To do |
Your answer must consist of exactly the lines below, starting with the line with "Image resolution: width=1090" and going on through the line with "Task: Click the DRX team name link", and nothing else.

*** Opening Data extracts ***

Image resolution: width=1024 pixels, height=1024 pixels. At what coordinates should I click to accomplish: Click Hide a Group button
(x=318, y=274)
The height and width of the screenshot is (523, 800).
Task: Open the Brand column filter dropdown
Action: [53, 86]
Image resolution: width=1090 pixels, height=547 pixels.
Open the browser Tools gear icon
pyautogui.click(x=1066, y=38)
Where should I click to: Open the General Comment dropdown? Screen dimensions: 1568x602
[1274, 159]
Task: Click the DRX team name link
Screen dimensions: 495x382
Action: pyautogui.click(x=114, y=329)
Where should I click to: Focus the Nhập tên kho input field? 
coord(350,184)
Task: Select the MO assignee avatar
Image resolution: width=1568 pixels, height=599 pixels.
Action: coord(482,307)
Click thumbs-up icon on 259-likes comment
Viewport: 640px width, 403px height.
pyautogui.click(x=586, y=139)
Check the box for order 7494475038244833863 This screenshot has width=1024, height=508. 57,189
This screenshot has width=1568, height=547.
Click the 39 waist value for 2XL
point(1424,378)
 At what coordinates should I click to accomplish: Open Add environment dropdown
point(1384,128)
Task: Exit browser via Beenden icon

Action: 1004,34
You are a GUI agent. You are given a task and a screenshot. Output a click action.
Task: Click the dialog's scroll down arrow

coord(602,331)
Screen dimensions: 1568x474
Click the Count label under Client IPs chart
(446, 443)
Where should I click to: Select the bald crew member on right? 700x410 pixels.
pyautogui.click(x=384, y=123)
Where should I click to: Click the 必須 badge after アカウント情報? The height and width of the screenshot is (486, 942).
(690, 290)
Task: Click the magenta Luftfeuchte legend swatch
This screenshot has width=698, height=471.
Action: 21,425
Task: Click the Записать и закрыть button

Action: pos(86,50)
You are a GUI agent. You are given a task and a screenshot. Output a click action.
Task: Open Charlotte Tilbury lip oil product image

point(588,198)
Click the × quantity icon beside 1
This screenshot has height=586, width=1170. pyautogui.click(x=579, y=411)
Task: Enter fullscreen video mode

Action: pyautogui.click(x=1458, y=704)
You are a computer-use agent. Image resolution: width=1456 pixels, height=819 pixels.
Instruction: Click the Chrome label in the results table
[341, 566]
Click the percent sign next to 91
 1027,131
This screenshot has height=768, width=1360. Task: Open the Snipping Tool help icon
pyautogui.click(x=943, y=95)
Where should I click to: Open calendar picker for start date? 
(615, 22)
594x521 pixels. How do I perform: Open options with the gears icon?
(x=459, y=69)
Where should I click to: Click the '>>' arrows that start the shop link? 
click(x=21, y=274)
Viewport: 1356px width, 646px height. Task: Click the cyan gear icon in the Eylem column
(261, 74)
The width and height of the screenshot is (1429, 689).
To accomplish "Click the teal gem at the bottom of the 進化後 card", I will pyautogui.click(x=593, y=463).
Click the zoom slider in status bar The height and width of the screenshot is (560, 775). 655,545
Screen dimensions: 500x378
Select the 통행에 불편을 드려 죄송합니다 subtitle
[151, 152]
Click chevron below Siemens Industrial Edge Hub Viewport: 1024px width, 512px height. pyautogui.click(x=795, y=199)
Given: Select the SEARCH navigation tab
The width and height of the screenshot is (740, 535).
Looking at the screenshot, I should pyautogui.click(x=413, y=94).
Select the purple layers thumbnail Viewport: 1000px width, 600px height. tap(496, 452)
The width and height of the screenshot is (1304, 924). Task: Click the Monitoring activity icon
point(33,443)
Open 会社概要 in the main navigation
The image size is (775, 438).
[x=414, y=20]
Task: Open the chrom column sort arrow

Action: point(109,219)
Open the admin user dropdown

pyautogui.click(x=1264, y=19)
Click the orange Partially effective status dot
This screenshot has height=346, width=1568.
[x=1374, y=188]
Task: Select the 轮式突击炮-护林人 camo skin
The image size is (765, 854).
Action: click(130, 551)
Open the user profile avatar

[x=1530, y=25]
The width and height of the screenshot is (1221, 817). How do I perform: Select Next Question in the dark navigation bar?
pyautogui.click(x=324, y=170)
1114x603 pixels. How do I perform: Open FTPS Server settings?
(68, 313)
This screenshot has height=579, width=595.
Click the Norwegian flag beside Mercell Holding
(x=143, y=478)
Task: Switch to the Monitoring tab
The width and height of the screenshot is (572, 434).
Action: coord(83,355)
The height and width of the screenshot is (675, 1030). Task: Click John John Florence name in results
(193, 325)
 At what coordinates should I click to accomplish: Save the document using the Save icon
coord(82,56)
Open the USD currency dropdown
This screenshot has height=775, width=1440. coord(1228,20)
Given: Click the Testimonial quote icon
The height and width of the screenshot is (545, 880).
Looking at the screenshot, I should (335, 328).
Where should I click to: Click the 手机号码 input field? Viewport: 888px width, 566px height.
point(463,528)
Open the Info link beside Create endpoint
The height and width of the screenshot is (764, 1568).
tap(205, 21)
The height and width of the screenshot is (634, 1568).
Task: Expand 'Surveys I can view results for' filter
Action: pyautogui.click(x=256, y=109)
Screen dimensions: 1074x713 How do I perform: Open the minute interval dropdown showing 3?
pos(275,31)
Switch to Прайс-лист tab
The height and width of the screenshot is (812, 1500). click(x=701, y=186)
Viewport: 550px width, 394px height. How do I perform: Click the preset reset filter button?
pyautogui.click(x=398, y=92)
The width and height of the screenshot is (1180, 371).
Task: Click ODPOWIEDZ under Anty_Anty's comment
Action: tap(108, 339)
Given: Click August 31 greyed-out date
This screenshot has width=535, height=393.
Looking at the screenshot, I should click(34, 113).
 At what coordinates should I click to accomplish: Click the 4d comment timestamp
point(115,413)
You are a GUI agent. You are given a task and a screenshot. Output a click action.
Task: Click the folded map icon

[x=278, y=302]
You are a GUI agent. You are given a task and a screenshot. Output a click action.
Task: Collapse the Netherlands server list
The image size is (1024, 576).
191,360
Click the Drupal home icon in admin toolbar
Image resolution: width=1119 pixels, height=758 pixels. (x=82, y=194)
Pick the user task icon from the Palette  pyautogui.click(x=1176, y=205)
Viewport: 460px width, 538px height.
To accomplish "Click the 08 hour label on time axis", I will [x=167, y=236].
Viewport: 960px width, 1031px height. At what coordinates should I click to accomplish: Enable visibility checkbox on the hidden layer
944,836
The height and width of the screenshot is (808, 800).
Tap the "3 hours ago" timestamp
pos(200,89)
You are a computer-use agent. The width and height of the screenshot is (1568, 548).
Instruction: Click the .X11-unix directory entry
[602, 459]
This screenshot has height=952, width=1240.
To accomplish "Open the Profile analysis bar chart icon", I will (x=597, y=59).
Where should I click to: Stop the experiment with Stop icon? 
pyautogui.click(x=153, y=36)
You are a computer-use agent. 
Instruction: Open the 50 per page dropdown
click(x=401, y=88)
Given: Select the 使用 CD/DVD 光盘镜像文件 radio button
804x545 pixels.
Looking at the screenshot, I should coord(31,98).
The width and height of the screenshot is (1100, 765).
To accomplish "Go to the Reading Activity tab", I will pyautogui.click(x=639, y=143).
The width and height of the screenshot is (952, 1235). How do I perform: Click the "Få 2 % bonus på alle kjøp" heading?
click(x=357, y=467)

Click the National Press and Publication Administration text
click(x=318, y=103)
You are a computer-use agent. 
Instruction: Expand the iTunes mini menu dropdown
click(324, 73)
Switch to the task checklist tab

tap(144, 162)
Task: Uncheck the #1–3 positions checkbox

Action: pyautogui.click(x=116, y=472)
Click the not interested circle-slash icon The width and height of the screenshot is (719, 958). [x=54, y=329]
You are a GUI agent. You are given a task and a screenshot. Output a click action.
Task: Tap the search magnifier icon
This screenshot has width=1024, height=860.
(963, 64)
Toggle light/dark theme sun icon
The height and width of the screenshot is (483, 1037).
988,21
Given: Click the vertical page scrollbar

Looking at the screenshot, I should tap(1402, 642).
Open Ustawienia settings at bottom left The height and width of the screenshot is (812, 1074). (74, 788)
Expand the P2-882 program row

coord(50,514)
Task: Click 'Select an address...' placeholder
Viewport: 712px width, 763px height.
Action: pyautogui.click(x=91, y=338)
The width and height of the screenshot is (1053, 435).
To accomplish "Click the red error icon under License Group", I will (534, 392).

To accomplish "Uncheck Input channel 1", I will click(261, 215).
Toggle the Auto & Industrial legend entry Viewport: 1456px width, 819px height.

*** Closing Data extracts ***

Written solution |
Image resolution: width=1090 pixels, height=547 pixels.
Open the browser Tools gear icon
pyautogui.click(x=1066, y=38)
Where should I click to: Open the General Comment dropdown? Screen dimensions: 1568x602
[1274, 159]
Task: Click the DRX team name link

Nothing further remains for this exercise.